__QUOTED TEXT__.
☆ ☆ ☆ ☆

Moreover, scoring in general is important, whether it be the first goal of the game or the last one. Any given goal is more or less significant and potentially determinative of the game's outcome. To make the distinction between the first goal and any other goal scored during the game just smacks of arbitrariness. Scoring first is probably more correlated with winning than, say, scoring second, but I'd be surprised if the difference was large, and shocked if it was large enough to warrant the special attention.

Thus, this post seeks to answer two questions:

1. When a team scores scores first,what percentage of the time does it win the game? Is this value any different from what probability theory predicts it to be?

2. How much more important is the first goal than the second goal?

The first question can be answered through application of the poisson distribution. As Alan Ryder explains in this paper, goal scoring in hockey is essentially a poisson process. Ryder has determined that a team's probability of winning by z goals in regulation at any particular point during the game can be found through application of the following formula in Microsoft excel.

Pr(Win by z) = EXP(-(mt+vt)) * (mt/vt)^(z/2) * BESSELI(2*SQRT(mt*vt),ABS(z))

where:

m = that team's average goals for per game*

v = that team's average goals against per game*

t = the time remaining in regulation divided by 60

z = the margin of victory

* - Adjusted goals ought to be used here as they provide the best measure of a team's true ability to score and prevent goals.

Through use of this formula, the theoretical probability of winning in regulation for a team that scores first can be determined.

In the 2007-08, there were 1222 games that had at least one goal scored in regulation. On average, the first goal was scored just prior to the 12 minute mark of the 1st period. Thus, our value for t is 0.803.

The m and v values are, for the purposes of the formula, 2.639 and 2.545. These figures are adjusted to reflect the following:

1. That the team that scores first is, on average, slightly better than the average team.

2. That the team that gives up the first goal is, on average, slightly worse than the average team.

3. That the home team is more likely to score the first goal.

For determining the probability of winning, the z value ranges from 0 to sufficiently high n (~10), as the team that scores first must only maintain the existing margin -- or increase it -- in order to win. For the probability of losing, z is -2 to sufficiently low n (~-10), as the trailing team must outscore the opposition by 2 or more goals in order to win. For the probability of a tie, z is -1, as this will restore the original margin of zero.

☆ ☆ ☆ ☆

__REQUIREMENTS__.
A) In the hockey scoring post, how many games in the 2007-08 season had at least one goal scored in regulation?
B) Rewrite the section of the hockey scoring post starting at "2. How much" and ending at "in Microsoft excel.", replacing "paper" with "article".

__INFORMATION SUPPLIED__.
☆ ☆ ☆ ☆

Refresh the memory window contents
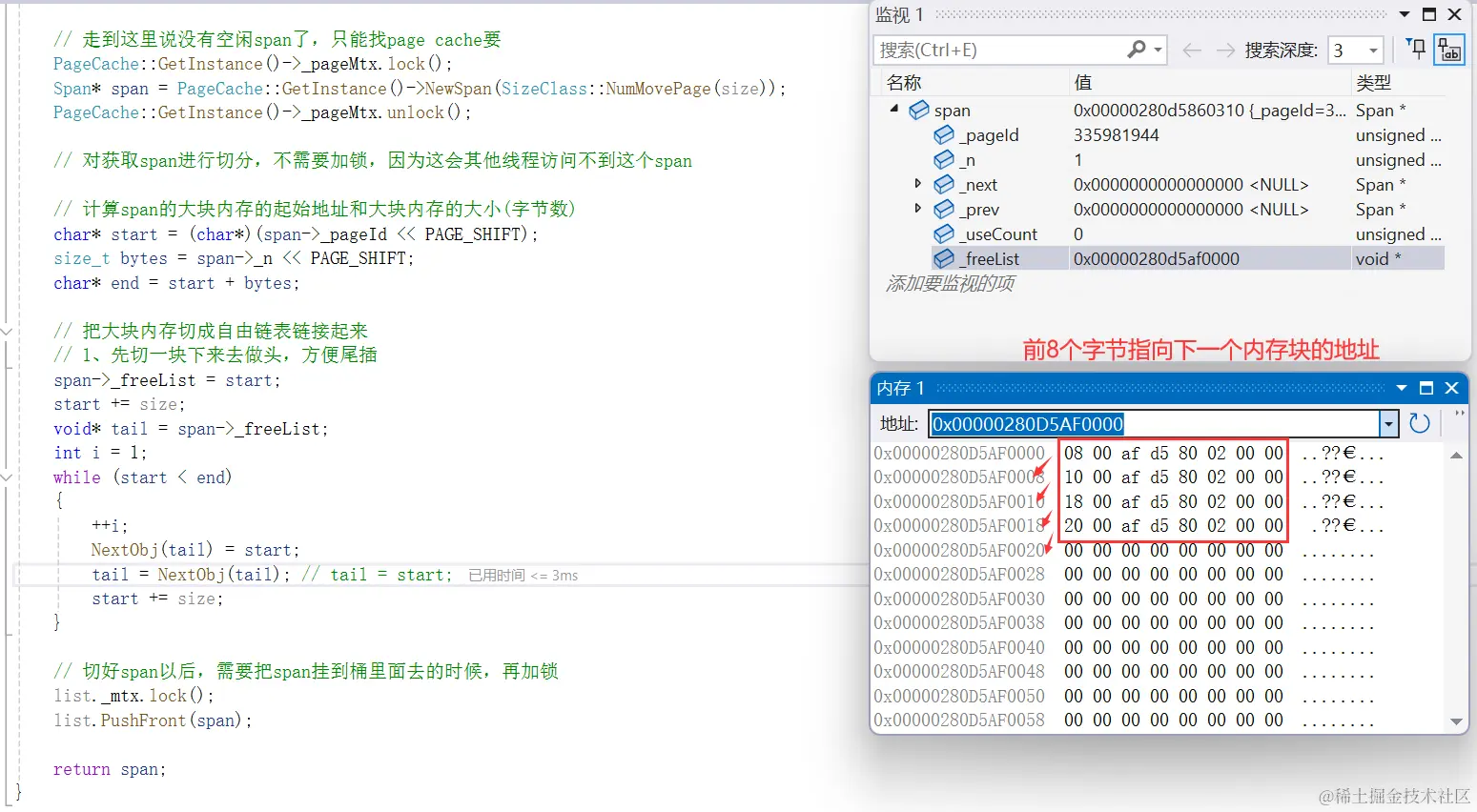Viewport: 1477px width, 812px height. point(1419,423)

☆ ☆ ☆ ☆

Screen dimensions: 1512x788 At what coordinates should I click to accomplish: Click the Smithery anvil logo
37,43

☆ ☆ ☆ ☆

__TASK RESULTS__.
A) 1222

B)
2. How much more important is the first goal than the second goal?

The first question can be answered through application of the poisson distribution. As Alan Ryder explains in this article, goal scoring in hockey is essentially a poisson process. Ryder has determined that a team's probability of winning by z goals in regulation at any particular point during the game can be found through application of the following formula in Microsoft excel.